Clay FordPost authorYou may want to check out the book An Introduction to Statistical Computing: A Simulation-based Approach by Voss. I have never read it and it looks expensive, but it appears it might be a resource for generating fake data. See chapter 2, Simulating Statistical Models.

KyleHi Clay,

I found you after having read several articles you wrote on analyzing Categorical data using R posted on the UVa Library Services website. On two occassions now I was at a loss trying to understand what my professor (or Agresti) was talking about (or why it mattered). Then I read your articles working through basic analyses and afterwards engaging with the finer details in my notes and the textbook made a lot more sense. Thanks for taking the time to write so clearly. I appreciate it.

Regards,

Kyle

Clay FordPost authorThank you for the kind words, Kyle. Glad I could help.

StephHi Clay, I just found your tutorial on quantile regression in R (https://data.library.virginia.edu/getting-started-with-quantile-regression/) and wanted to thank you. It has been so useful! I’m excited that it led me to your blog, here, to learn more about some techniques that I’ve not yet used in R. Many thanks for such a clear and helpful overview — I really enjoy how you step through concepts logically and completely!

Clay FordPost authorThank you! It makes me happy that you found it useful.

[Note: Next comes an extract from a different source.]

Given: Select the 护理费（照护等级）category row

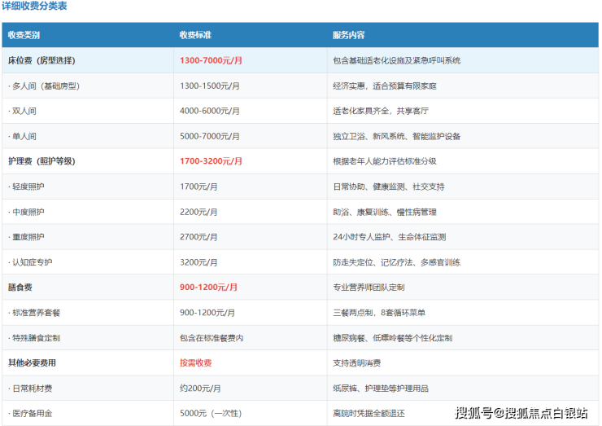Looking at the screenshot, I should click(x=300, y=161).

ssHi Clay, I just saw your r codes on github about effects plot: https://github.com/clayford/effects_pkg. Both the rscript and the rmarkdown files gives error when running the codes. The rscript as far gives error because of the data set babies is not available and the markdown gives several erros. Do you have the opportunity to update them? I would really appreciate it!

Clay FordPost authorHi. I just saw this comment. I have updated the GitHub repo so the Rmd file compiles and have added the babies data set. The effects package has been updated quite a bit since 2016 but the code still seems to work ok.

Thanks,

Clay

Kyle GrealisHi, Clay! I see that’s it’s been a while since a reply was posted here, so I’m hoping that you’ll still see this. I was working with the {pwr} package in R, was reading through the vignette, and I’m hoping it’s you that wrote it. If possible, I do have a couple questions… at your convenience!

Thank you!

Kyle

Clay FordPost authorYeah, that was me. Happy to try and answer any questions you might have.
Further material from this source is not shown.